(Collection entries)
.....

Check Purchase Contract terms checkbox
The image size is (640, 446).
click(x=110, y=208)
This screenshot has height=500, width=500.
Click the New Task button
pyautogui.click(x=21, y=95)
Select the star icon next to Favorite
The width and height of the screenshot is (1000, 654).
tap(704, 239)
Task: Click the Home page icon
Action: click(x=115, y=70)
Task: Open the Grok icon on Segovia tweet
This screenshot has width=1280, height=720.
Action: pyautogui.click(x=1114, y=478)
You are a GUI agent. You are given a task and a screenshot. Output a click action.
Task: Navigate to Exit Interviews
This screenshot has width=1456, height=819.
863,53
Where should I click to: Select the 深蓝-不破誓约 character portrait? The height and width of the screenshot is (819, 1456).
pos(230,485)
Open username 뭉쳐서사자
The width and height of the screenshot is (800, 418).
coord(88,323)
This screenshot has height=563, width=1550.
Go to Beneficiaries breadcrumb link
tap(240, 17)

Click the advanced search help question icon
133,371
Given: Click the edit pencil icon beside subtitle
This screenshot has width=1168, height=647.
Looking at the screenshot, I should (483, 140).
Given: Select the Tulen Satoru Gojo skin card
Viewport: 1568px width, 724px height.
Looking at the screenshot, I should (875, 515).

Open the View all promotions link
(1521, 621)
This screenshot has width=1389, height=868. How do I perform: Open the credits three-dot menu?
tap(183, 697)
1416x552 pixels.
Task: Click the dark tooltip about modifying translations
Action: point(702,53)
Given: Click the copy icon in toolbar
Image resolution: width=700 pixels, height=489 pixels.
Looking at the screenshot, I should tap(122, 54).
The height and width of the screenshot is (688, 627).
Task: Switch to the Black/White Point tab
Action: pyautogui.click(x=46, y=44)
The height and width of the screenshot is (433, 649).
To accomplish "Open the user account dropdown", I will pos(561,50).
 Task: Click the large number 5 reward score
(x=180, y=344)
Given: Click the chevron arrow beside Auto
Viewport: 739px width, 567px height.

.....

◆ **WHAT YOU WILL DO**
All lines from the one containing "Task: Click the large number 5 reward score" through the last line of the data must be set down exactly. No other lines belong in the answer.

◆ **EXERCISE ANSWER**
 Task: Click the large number 5 reward score
(x=180, y=344)
Given: Click the chevron arrow beside Auto
Viewport: 739px width, 567px height.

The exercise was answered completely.